--- The problem ---
Give again the lines from the line with "This screenshot has height=522, width=734." to the last line of the records, exactly and in full. Do not carry over any pictures.

--- Excerpted data ---
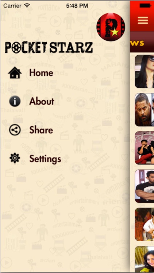Open bottom thumbnail of smiling woman
The height and width of the screenshot is (273, 154).
point(145,260)
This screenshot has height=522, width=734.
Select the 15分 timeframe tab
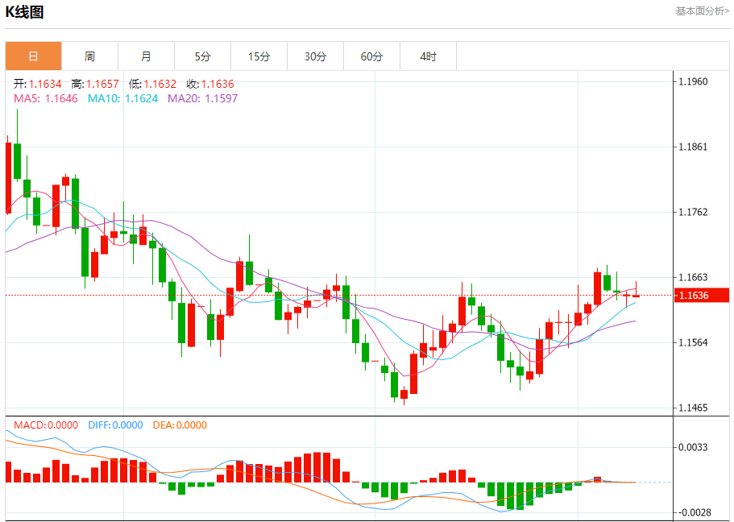(259, 56)
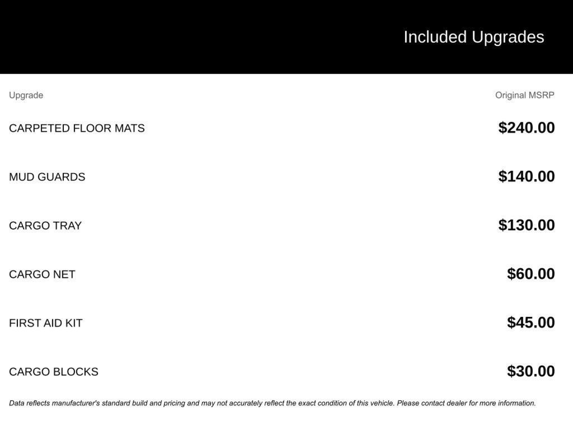Viewport: 573px width, 430px height.
Task: Select the $60.00 cargo net price
Action: click(530, 274)
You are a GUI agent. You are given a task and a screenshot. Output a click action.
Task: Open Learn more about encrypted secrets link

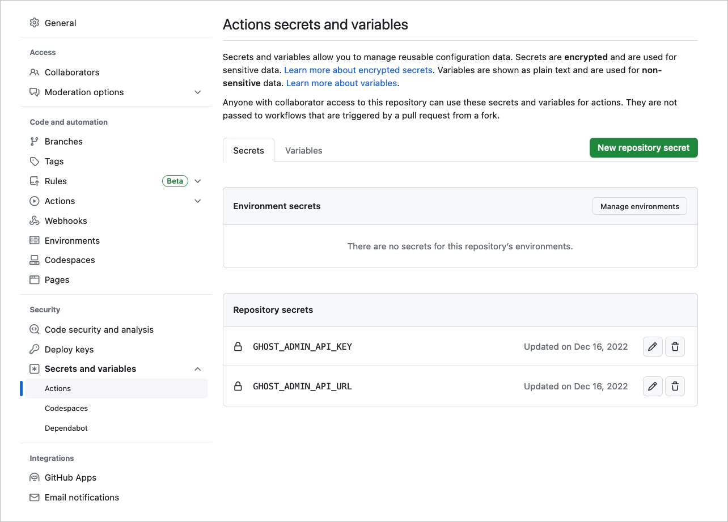point(358,70)
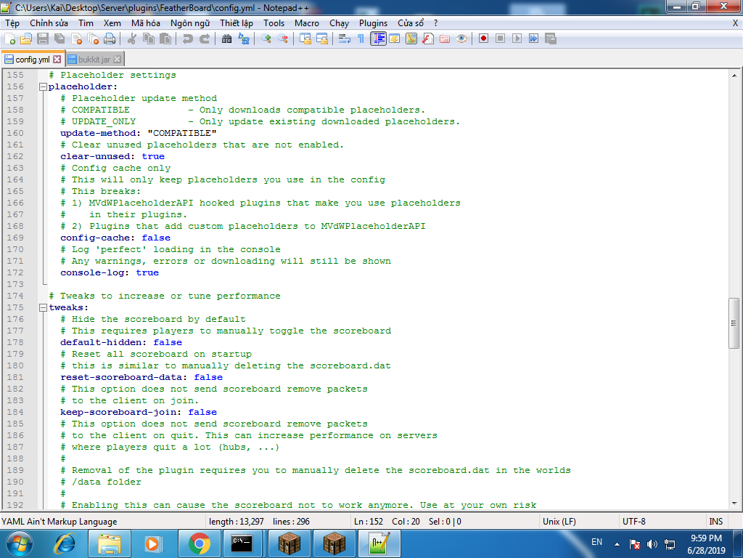Open the Plugins menu
The image size is (743, 558).
click(x=373, y=23)
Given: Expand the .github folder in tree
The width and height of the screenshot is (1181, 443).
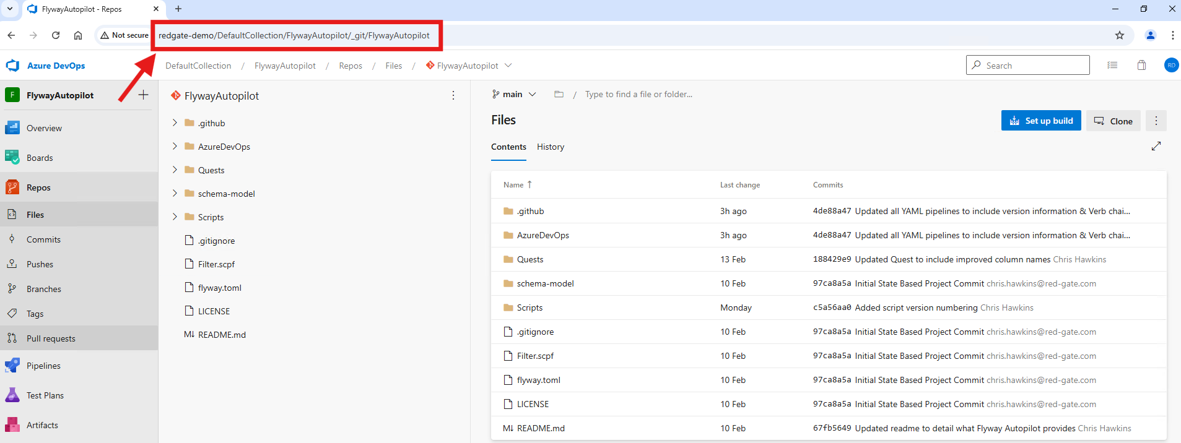Looking at the screenshot, I should [x=175, y=123].
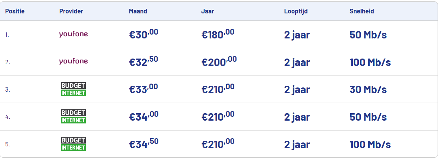The width and height of the screenshot is (439, 158).
Task: Sort by the Snelheid column header
Action: point(362,11)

--- Answer to this problem ---
This screenshot has height=522, width=734.
Select the 15分 timeframe tab
(259, 56)
Viewport: 573px width, 430px height.
Task: Select the $60.00 cargo net price
Action: click(530, 274)
You are a GUI agent. You are given a task and a screenshot. Output a click action.
Task: Open Learn more about encrypted secrets link

point(358,70)
Open the Plugins menu
The image size is (743, 558).
click(x=373, y=23)
Given: Expand the .github folder in tree
The width and height of the screenshot is (1181, 443).
Looking at the screenshot, I should [x=175, y=123].
The width and height of the screenshot is (439, 158).
Task: Sort by the Snelheid column header
Action: point(362,11)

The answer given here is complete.